If I read the warning sentence above properly … that "concurrent read/write calls themselves to the same resource can crash"

That’s an incorrect reading of that sentence. URLCache is already thread safe, for that definition thread safe. The docs are warning you that thread safety is not the only race condition you have to worry about.

Does it make sense?

No. That doesn’t buy you any thread safety above and beyond what URLCache already supports.

I also found some strange behaviour in a single threaded scenario

Yep, I’ve seen that myself. I believe it comes about because URLCache defers write operations on a background queue and so your subsequente read operation races with that.

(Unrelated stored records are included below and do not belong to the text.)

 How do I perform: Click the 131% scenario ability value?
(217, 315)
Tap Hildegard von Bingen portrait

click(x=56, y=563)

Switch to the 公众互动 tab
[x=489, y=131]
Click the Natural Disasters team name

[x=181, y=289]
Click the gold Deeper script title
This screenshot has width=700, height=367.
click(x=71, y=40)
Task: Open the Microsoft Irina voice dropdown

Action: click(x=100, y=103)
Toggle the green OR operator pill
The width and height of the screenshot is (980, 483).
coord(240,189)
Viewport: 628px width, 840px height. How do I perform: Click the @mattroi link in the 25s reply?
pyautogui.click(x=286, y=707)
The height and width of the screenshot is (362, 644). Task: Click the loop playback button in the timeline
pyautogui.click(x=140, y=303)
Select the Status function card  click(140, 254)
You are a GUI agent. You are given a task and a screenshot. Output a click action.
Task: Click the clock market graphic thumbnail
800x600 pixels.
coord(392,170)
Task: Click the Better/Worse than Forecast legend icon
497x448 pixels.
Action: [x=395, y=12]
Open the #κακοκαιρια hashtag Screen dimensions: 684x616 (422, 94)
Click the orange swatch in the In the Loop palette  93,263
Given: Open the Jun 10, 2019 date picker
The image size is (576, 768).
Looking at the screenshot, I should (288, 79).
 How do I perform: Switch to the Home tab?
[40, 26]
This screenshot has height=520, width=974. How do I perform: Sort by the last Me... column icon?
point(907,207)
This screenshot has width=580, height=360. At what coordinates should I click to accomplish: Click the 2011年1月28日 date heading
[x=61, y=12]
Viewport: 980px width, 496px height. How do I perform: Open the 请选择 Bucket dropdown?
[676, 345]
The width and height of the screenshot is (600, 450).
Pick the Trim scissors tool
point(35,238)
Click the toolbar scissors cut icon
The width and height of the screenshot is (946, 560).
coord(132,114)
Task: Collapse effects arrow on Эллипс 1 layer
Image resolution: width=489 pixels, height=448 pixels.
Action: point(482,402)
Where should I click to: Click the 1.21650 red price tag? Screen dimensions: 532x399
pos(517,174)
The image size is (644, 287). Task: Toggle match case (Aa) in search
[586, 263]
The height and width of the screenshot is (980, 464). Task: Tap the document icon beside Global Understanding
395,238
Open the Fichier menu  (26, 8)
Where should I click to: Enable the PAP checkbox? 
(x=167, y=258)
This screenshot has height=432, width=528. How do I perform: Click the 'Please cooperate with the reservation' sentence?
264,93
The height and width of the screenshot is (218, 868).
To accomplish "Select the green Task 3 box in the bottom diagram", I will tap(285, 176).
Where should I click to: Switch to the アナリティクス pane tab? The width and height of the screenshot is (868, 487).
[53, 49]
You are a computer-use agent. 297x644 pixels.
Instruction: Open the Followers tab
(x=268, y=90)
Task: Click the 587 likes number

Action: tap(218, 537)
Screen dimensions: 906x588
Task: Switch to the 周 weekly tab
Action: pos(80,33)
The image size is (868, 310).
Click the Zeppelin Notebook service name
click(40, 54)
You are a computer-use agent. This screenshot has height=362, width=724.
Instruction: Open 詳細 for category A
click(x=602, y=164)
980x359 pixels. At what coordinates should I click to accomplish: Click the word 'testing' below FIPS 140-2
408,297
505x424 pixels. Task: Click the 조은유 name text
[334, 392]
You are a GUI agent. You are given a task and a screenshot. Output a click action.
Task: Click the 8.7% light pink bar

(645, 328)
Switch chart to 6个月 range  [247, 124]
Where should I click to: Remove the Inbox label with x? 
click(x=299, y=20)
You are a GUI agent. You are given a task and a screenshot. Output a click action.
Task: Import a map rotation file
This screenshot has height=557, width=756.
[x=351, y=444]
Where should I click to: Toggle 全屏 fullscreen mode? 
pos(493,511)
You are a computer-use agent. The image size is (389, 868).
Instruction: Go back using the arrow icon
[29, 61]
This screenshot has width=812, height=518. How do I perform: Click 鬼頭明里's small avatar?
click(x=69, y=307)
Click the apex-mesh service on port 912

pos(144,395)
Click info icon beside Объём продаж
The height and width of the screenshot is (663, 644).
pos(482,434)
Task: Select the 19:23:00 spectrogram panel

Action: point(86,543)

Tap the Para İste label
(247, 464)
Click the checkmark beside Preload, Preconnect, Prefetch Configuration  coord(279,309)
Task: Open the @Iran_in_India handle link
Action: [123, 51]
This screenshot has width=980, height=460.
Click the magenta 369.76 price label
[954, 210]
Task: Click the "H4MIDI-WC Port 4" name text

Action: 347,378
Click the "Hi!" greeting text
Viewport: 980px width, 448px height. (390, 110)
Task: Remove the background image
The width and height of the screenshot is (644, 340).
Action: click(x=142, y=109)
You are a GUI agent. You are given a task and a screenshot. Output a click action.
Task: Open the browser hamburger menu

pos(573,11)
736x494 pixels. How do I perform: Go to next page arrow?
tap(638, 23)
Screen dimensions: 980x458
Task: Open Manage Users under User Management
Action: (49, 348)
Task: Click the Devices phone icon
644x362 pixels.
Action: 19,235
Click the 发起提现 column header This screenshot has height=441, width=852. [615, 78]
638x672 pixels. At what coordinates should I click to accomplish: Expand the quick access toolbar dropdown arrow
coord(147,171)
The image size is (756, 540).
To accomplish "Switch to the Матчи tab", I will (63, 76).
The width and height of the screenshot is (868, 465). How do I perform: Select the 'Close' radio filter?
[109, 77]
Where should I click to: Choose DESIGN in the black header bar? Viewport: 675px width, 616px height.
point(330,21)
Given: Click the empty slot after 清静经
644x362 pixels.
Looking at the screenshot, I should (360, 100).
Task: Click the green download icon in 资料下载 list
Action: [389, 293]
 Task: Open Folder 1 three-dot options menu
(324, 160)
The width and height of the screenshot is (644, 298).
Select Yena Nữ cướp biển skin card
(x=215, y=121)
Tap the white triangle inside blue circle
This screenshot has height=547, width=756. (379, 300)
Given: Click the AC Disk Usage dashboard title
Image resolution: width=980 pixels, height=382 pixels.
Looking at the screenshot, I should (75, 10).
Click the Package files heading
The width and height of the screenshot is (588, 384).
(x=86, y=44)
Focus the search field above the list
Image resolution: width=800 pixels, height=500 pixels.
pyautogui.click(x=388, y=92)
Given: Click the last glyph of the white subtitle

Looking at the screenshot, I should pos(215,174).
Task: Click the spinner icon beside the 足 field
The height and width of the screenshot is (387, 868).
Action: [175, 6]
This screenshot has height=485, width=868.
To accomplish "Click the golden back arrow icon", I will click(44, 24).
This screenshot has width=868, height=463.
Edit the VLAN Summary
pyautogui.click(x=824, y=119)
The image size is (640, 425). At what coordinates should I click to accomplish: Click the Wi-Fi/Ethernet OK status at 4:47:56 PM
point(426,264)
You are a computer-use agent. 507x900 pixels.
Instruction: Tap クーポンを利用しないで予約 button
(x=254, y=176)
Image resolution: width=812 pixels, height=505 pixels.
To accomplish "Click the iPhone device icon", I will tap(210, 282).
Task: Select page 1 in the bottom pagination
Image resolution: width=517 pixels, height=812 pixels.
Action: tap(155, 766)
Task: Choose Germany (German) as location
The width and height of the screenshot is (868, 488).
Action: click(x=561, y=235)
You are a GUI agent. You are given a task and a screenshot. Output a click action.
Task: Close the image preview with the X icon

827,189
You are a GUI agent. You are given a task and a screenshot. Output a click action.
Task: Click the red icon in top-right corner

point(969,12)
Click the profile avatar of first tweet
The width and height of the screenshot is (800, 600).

Again, keep in mind the big picture here: URLCache was designed to meet the needs of an HTTP client, Safari basically, not as a general-purpose caching API.

Cache reservation you are talking about is probably doable

It’s certainly doable but that code is not sufficient. To make this work you need a primitive other than a lock because other threads have to be able to block on the reservation waiting for the ‘lead thread’ to finish the load.

Share and Enjoy

Quinn “The Eskimo!” @ Developer Technical Support @ Apple
let myEmail = "eskimo" + "1" + "@" + "apple.com"

No. That doesn’t buy you any thread safety above and beyond what URLCache already supports.

Got you, will not bother with the locks then.

Yep, I’ve seen that myself. I believe it comes about because URLCache defers write operations on a background queue and so your subsequente read operation races with that.

I suspected this. A better behaviour would be: update memory representation, return updated memory representation for readers and if needed do the writing on a background queue (but that should not affect readers).

Again, keep in mind the big picture here: URLCache was designed to meet the needs of an HTTP client, Safari basically, not as a general-purpose caching API.

I hear you. There are pros and cons of course.

It’s certainly doable but that code is not sufficient. To make this work you need a primitive other than a lock because other threads have to be able to block on the reservation waiting for the ‘lead thread’ to finish the load.

I generally hate locking, especially long term... IMHO - that's the recipe for deadlocks... I would make other clients getting some placeholder data (e.g. "loading" image if that's an image) without blocking. Once the data is finally loaded by the lead thread - the corresponding model state is changed and the relevant updates should be sent so that the all interesting parties update their representations (e.g. via SwiftUI's observation machinery, etc).